Spencer Pratt‘s Los Angeles mayoral run just got a lot more complicated, and not because of anything happening at City Hall. The former “Hills” star, who earned Joe Rogan‘s full-throated endorsement earlier this year, has now signed a production deal with L.A.-based Boardwalk Pictures to document his political campaign on camera. One voice from the Roganverse is not amused.
The deal would put Pratt, his wife Heidi Montag, and their children at the center of a series tracking his journey through the race. According to sources familiar with the arrangement, the cameras would keep rolling even if Pratt crosses the finish line and gets sworn into office.
Comedian Tim Dillon put it bluntly in a recent podcast episode, “This right here gives you the idea that this man is unfit. You do not need to be on another reality show.”
Dillon elaborated on what that outcome would actually look like. He stated, “So, he’s going to be back on reality TV. So, that’s what’s going to happen if he wins. People are going to go, what are you watching? And you’re going to go, the mayor of Los Angeles?”
The deal adds to Pratt’s already scrutinized campaign. Sources say Montag and the children are expected to be prominently featured in the production, though the family is currently living well outside the city, roughly 70 miles up the coast in Carpinteria.
Pratt himself is spending the bulk of his time in Los Angeles pursuing the race, and if he prevails in the election, the family would presumably relocate to the mayor’s official residence in the Hancock Park area.
Questions about Pratt’s living situation have also followed the campaign in recent weeks. He had been seen in campaign materials standing in front of an Airstream trailer, and the imagery carried a clear message about his circumstances following the Palisades fires.
When pressed on whether he actually lived there, Pratt told reporters he had never claimed otherwise, a statement that raised eyebrows given the visuals from his own promotional content. It later emerged that he has been staying at the Bel Air Hotel, where nightly rates start at no less than $1,500, with Pratt citing safety concerns as the reason for the arrangement.
None of this has dimmed the support he received from Joe Rogan, who made his endorsement clear during a recent episode of the Joe Rogan Experience. “I’m rooting for you. I mean, if I lived in Los Angeles, no question whatsoever I would vote for you,” Rogan told Pratt directly.
The conversation ranged from the Palisades fires to the city’s homelessness crisis to financial mismanagement at the government level, with Rogan arguing that the fires were a foreseeable failure rather than an environmental inevitability.
“The lack of preparation for the Palisades fires was astonishing.
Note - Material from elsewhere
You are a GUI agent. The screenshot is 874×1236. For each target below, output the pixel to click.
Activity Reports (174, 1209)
The fact that the reservoir was empty was criminal mismanagement. It was just that everybody knew that we had fires, like massive fires, that it was a dry place, and when the Santa Ana winds would blow, if something caught fire, it was a real problem. We had known that forever,” Rogan said.
On the homelessness front, Rogan pointed to what he described as a system designed to consume public money without producing results.
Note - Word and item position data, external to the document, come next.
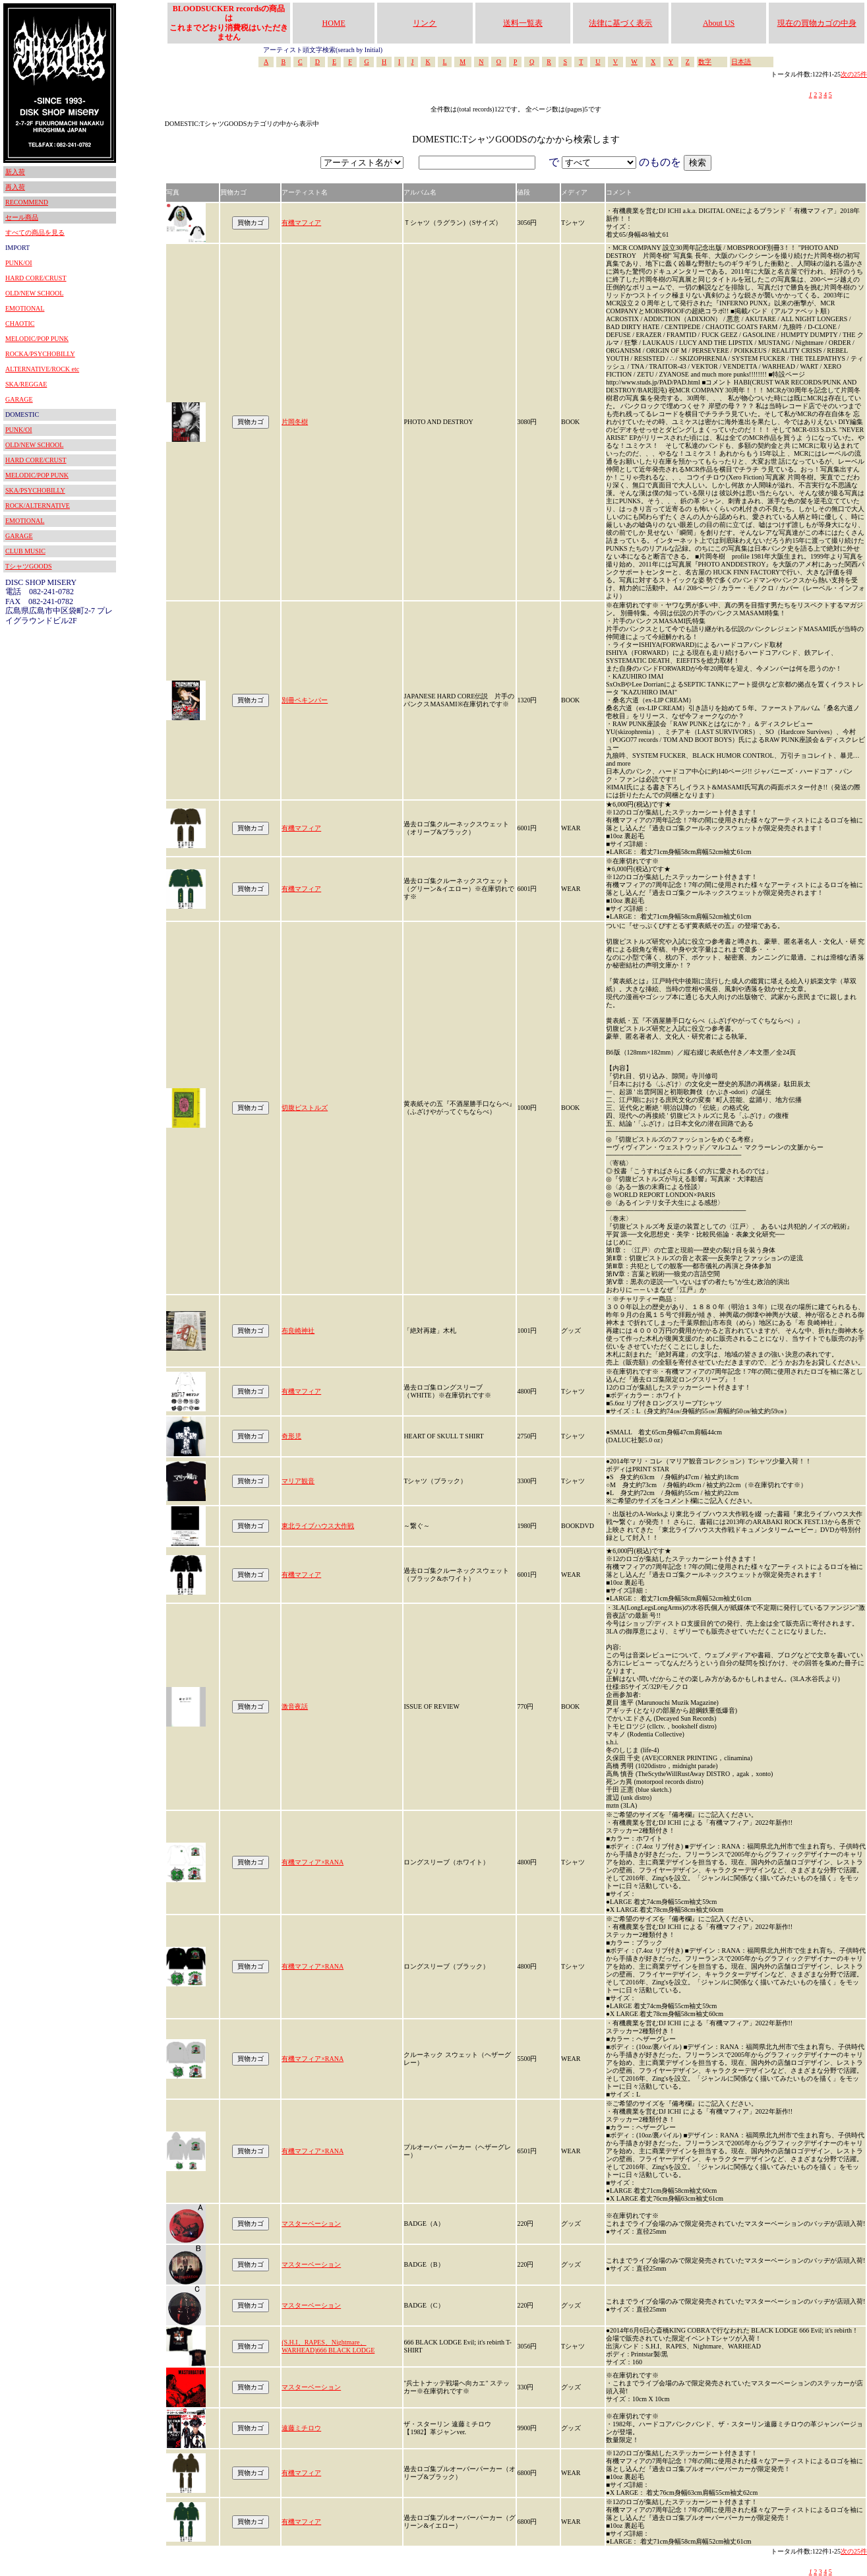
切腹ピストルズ (305, 1107)
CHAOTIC (19, 323)
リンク (424, 23)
“There’s no other explanation other than extensive fraud. There’s no way they could be getting that much money from our taxes and have this big of a problem with crime and with homelessness. And it’s almost like they want everybody to feel helpless,” he said.
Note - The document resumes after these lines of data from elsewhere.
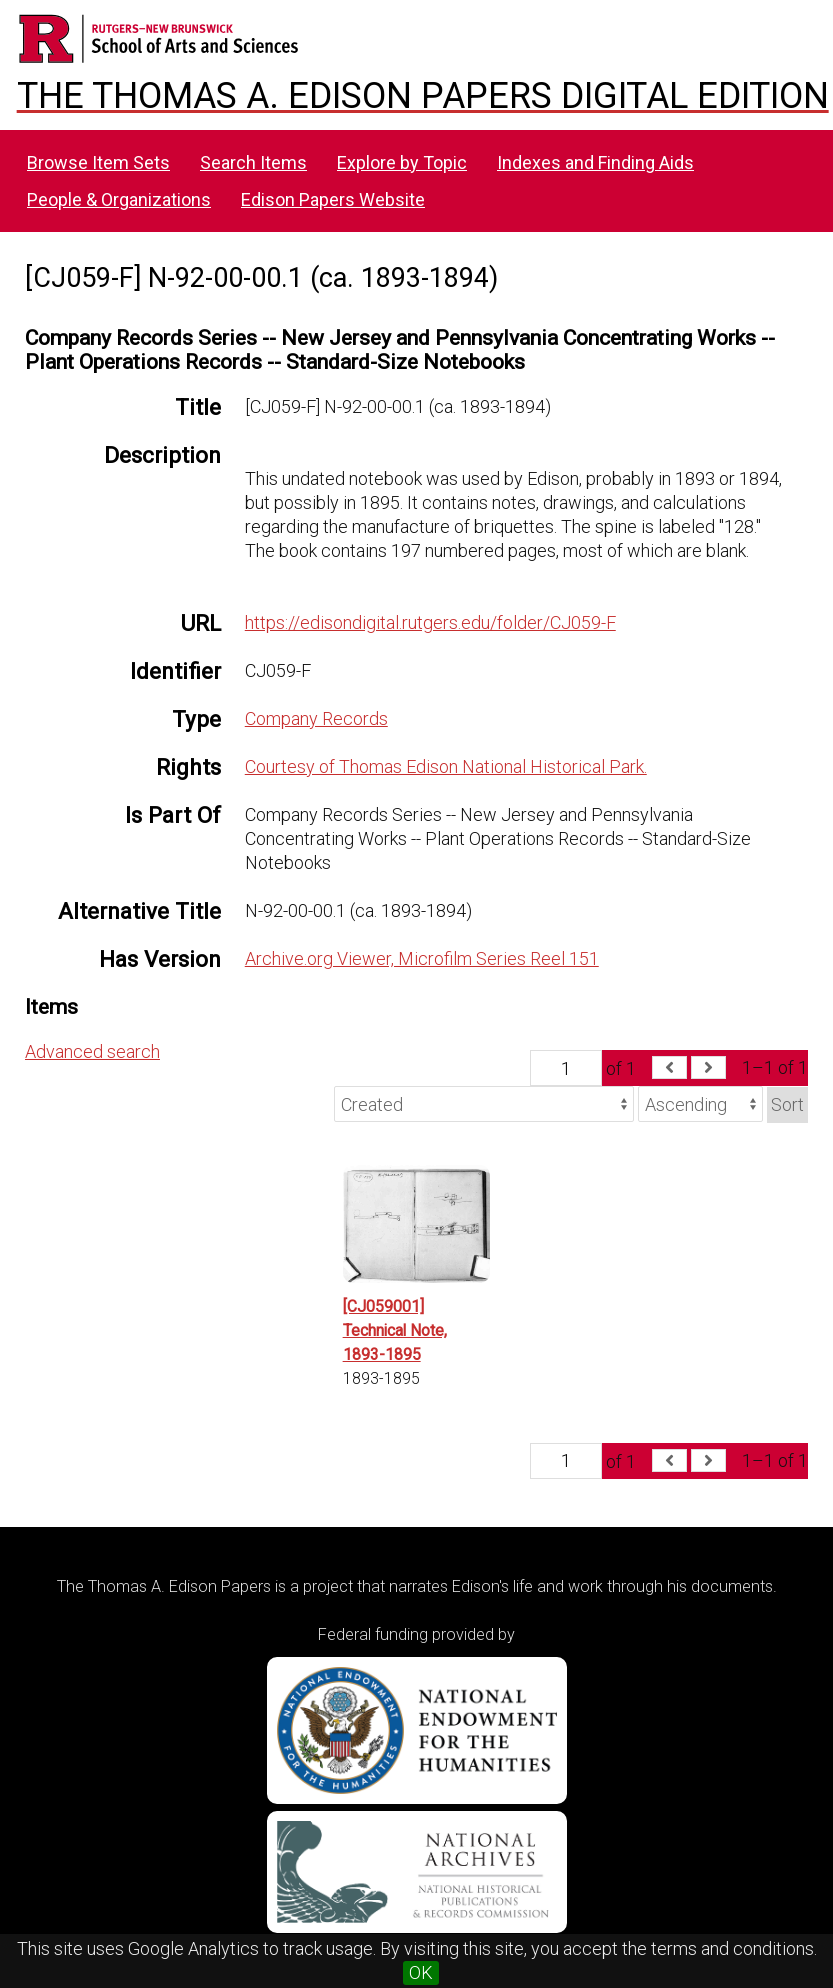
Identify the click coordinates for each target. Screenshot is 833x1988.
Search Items (253, 162)
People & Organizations (119, 199)
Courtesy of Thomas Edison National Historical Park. (446, 766)
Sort (787, 1104)
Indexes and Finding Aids (595, 162)
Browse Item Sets (98, 162)
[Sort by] (484, 1104)
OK (421, 1972)
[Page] (566, 1068)
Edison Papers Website (333, 199)
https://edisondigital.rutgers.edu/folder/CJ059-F (430, 622)
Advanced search (92, 1051)
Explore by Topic (402, 162)
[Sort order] (700, 1104)
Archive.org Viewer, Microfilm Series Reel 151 (422, 958)
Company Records (316, 718)
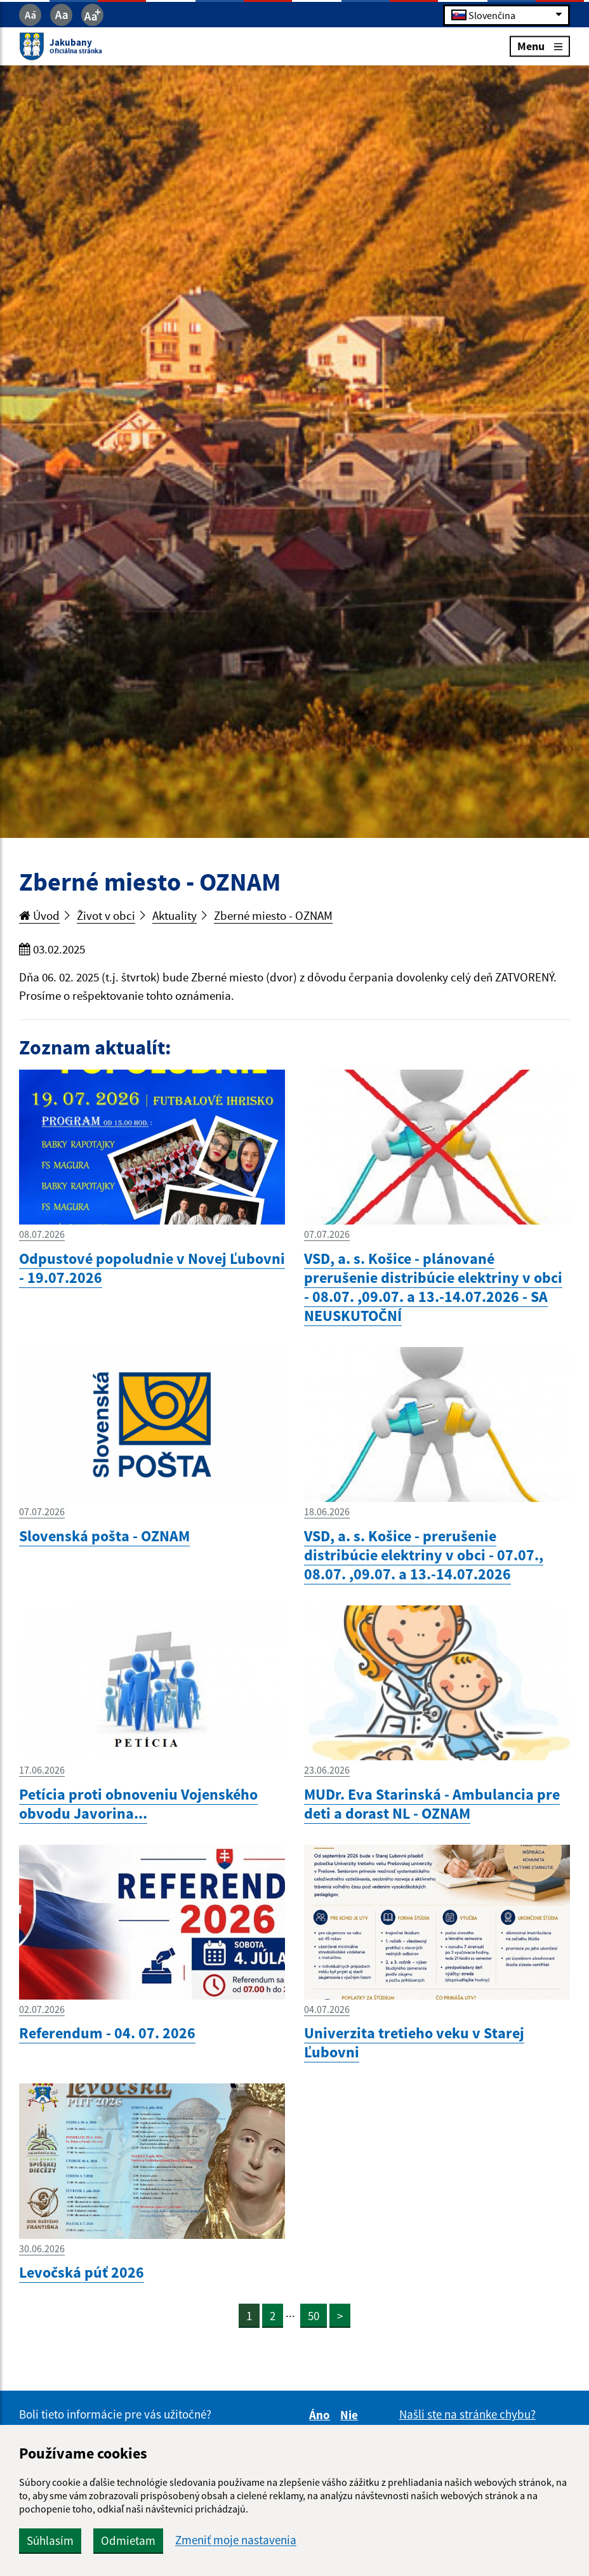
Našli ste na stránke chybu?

He also credited efforts by Elon Musk’s DOGE initiative with pulling back the curtain on how nonprofit and government funding actually flows. “I don’t think before DOGE and before Elon started investigating into a lot of these NGOs, I don’t think anybody was really aware of how this all works and how there’s a whole bureaucracy, like a business that’s set up where a bunch of people get paid from this money to essentially make no improvements whatsoever,” Rogan said.
Pratt used the platform to highlight a contrast he sees as emblematic of the city’s dysfunction, pointing to the Los Angeles Fire Department’s struggle to secure basic resources while hundreds of millions in homelessness funding reportedly went unspent.
“You can’t steal that money. You want to know how sick it is right now? The fire department, their union, all the members had to take their own money to get on a ballot measure, a million dollars, as they all pulled together to get a ballot measure this coming election to get a half cent on sales tax in LA so that they could have money to fund actual things they need,” Pratt said.
Rogan closed out the discussion by framing the candidacy as something larger than one race in one city.
“If you could really change Los Angeles and turn it around, that would be absolutely fantastic. It would be a great story. It would be really amazing and it would give hope to a lot of other cities that are experiencing similar situations where I think a lot of other people would follow your path,” he said.